For stained glass designer Deborah Lowe it was a challenging and unusual commission.
For Pendle Stained Glass it was an opportunity to help enhance a local church using its renowned expertise.
For the parishioners of St Peter and St Paul’s RC church it was a journey of hope - combined with some trepidation.
The challenge, and also the unique opportunity, was to create three new large stained glass windows, without destroying the simplicity of the rural and historic church off Stydd Lane, Ribchester in Lancashire's Ribble Valley.
A legacy by former parishioner Marie Walmsley came with a stipulation that stained glass be installed in three windows in memory of her family and remaining monies should go to the upkeep of the church.
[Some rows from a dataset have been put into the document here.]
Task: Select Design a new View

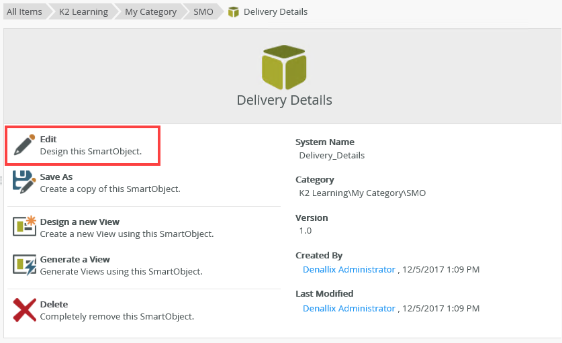Action: tap(79, 222)
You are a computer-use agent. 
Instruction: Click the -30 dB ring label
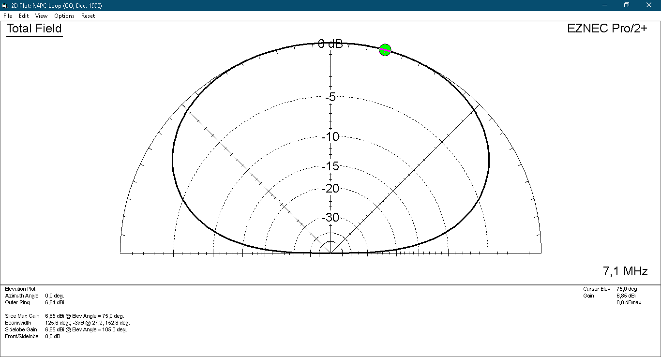point(331,218)
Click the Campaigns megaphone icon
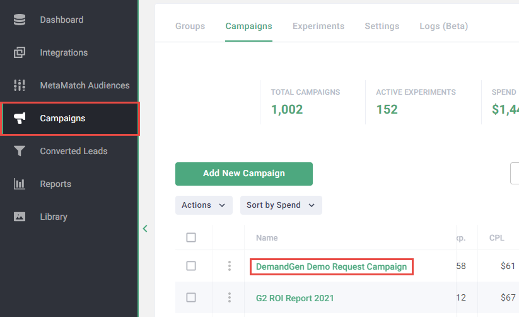The image size is (519, 317). coord(20,118)
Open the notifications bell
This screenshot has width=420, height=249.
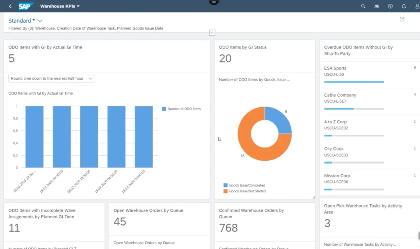click(x=404, y=6)
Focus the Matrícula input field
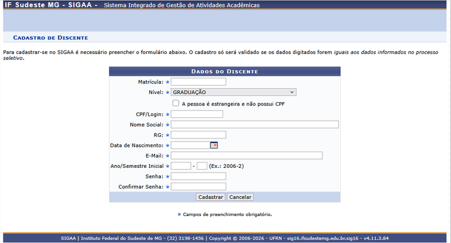Image resolution: width=451 pixels, height=243 pixels. (x=198, y=82)
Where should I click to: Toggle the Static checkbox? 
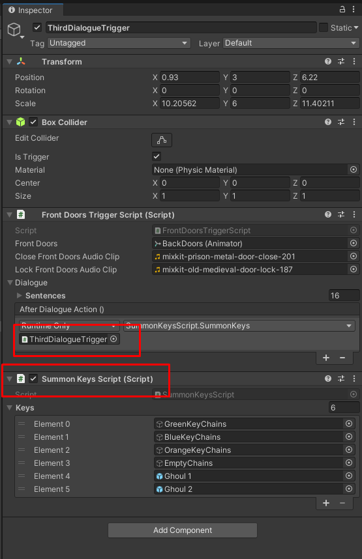324,27
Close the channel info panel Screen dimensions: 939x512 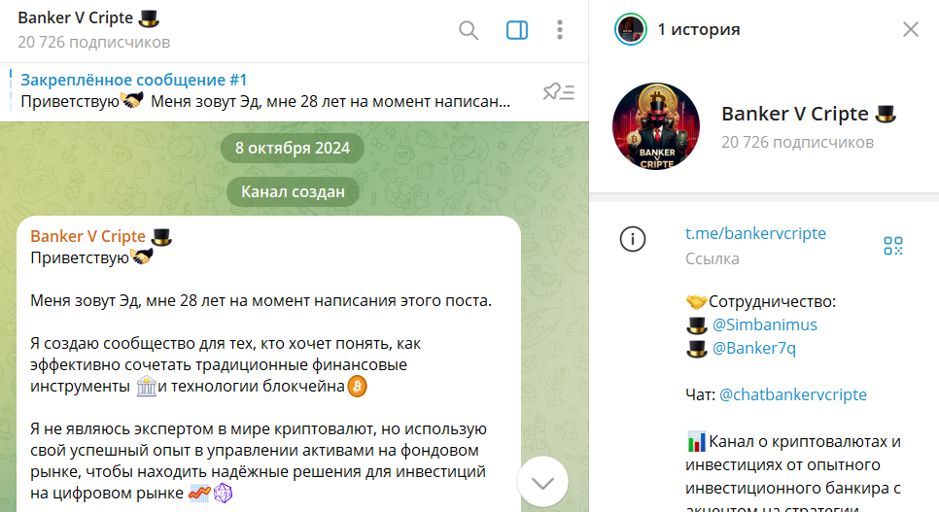(910, 29)
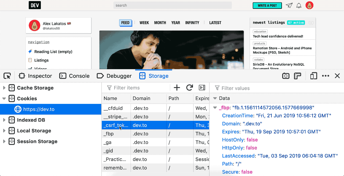Viewport: 344px width, 176px height.
Task: Toggle the cookie data sidebar
Action: click(x=202, y=88)
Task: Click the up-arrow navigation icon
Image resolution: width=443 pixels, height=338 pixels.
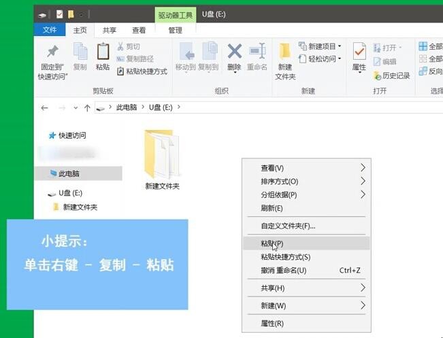Action: (87, 107)
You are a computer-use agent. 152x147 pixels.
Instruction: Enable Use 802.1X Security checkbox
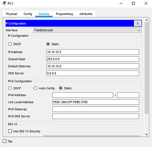coord(10,131)
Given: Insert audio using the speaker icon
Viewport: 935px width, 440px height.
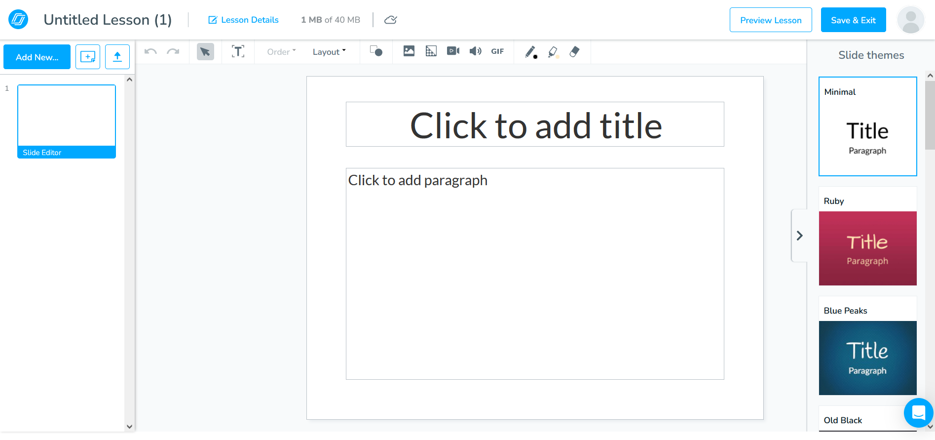Looking at the screenshot, I should 475,51.
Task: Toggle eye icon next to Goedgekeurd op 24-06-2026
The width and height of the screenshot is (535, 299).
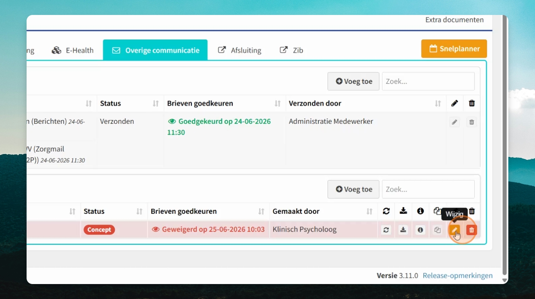Action: pyautogui.click(x=172, y=121)
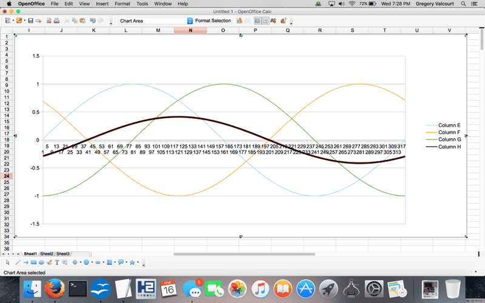Image resolution: width=485 pixels, height=303 pixels.
Task: Open Firefox from the dock
Action: point(54,288)
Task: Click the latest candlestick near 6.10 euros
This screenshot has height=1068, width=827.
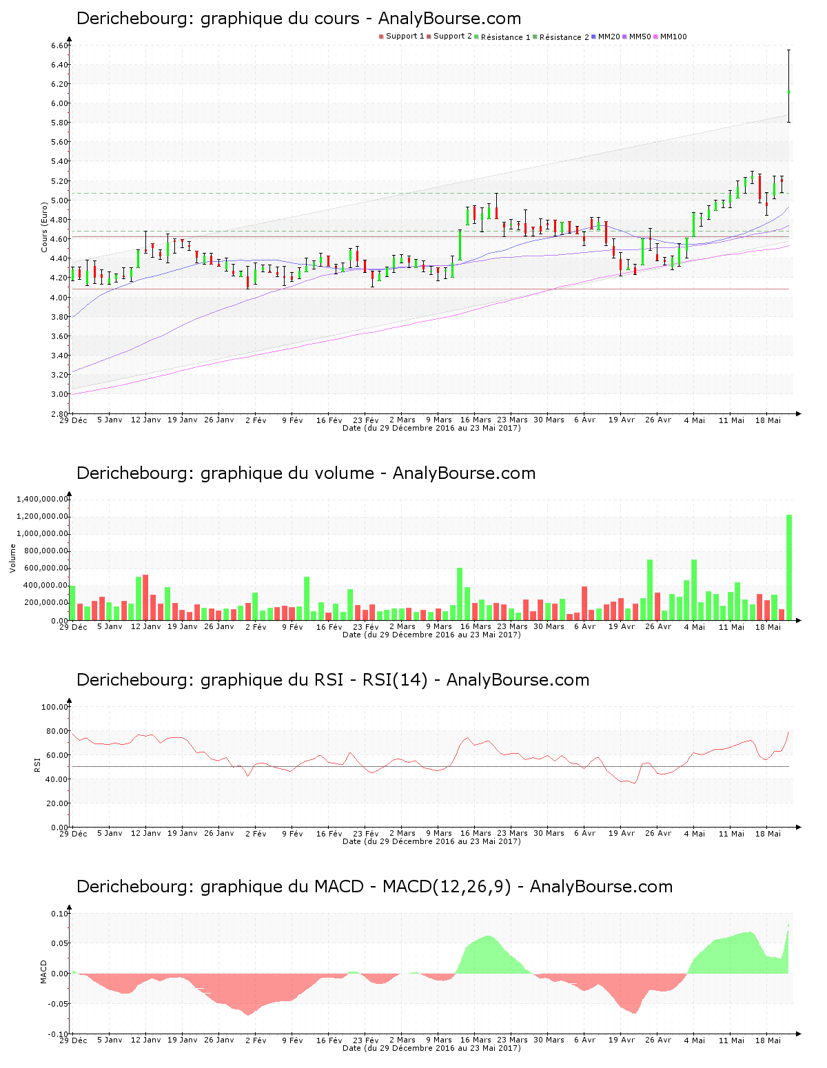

The bequest provided a rare chance to bring contemporary 21st design to the fabric of the Grade II listed Ribble Valley building.
The church dates from 1789, was extended in 1877 and is renowned as a barn church - reportedly built in a style which would not attract unwanted attention in the days of Catholic persecution.
This barn designation is in fact a subject of controversy - with some disputing that the church was ever a barn church, maintaining it was simply built in the style of its day.
Either way, the church has a long history and although decorations may have been ornate in the past, in its present state its interior is simple and light filled.
It is the oldest Catholic church in the Salford RC Diocese and as such permission had to be sought from the dioceses’s Historic Churches Committee for the new windows.
The building’s interior style and ambience was a key issue for the church’s PPC (Parish Pastoral Council) as its former Chairman, and now secretary, Peter Rabbitts explained: “We were concerned about retaining as much of the light in the church as possible so as not to detract from the simple architecture of the church. We were just very careful we got it right in terms of the nature of the glass designed and the effect it would have on the church.”
Pendle Stained Glass of Padiham was commissioned for the windows project and the company selected stained glass designer and artist Deborah Lowe to design the windows.
Deborah, who alongside her Pendle Glass commissions also runs a freelance business in Todmorden, was delighted. She trained in fine art and worked in museums and galleries before training in stained glass.
Her work has taken her all over the country, including designing windows for two London synagogues .
She relished the chance to design something completely new and contemporary, albeit using ancient techniques and said :“I’m not a medaeval or Georgian - I’m a contemporary stained glass artist. It’s surprising how many people expect you to be under the thumb of the past. We’re modern people...Future people will be able tell these windows were put in in 2018.”
She nevertheless stressed a need to be “quite respectful of the architecture” to ensure designs are “enhancing” She added: “It’s a very beautiful church, it’s really simple and elegant.”
The window frames had to be replaced prior to the glass installation.
Deborah listened carefully to the brief from the subcommittee the Ribchester PPC asked to liaise on the project.
It was agreed the three windows would have different subject matters, but be united with a seasonal theme and river motif.
It had already been agreed, on the suggestion of a parishioner, that one window would celebrate the life of St Margaret Clitherow, the York martyr and saint whose remains are reputed to have been possibly buried in the nearby Stydd church of St Saviour.
Margaret was crushed to death in York at Easter and the window references Stydd and York’s shambles and minster as well as the spring season and her reputed last words: “Jesus have mercy one me.”
Peter said: “The story of Margaret Clitherow is part of the church’s heritage. She might well have been brought over here. But whether it’s true or false that should not detract from it.”
The second window with a theme of “Let There Be Light and Hope” features a golden cross, with a canopy of fruiting boughs referencing the tree of life. Harvest fruits including apples, pears, damsons, blackberries, nuts and other flowers and fruits of late summer and autumn add to the theme.
The third “River Window” celebrates the region’s history and landscape and depicts local flora and fauna with green and gold borders framing a scene from the River Ribble. Fishes, a kingfisher, sheep and a horse are included in the scene which shows wild flowers and a dandelion clock , suggesting the passage of time.
Handmade and textured glass have been used in all windows, with the colours carefully selected by Deborah who then meticulously painted the individually cut pieces which were then fired to create a surface which will last centuries. Some pieces of glass required several firings, depending on the detail of the design.
Deborah worked with project manager Leon Conway of Pendle Stained Glass who cut the individual pieces of glass, put the design together following Deborah's plans and leaded the completed pieces.
Parishioners are delighted with the result. Sue Wilkinson, who lead the windows subcommittee, said: ”I think the windows are wonderful. It's a time to celebrate – they look so beautiful."
* This Sunday the three windows will be dedicated in a short service at 12 noon following the parish’s 11 am Mass. Visitors are welcome to attend and light refreshments will be served in the nearby Parish Centre after the dedication.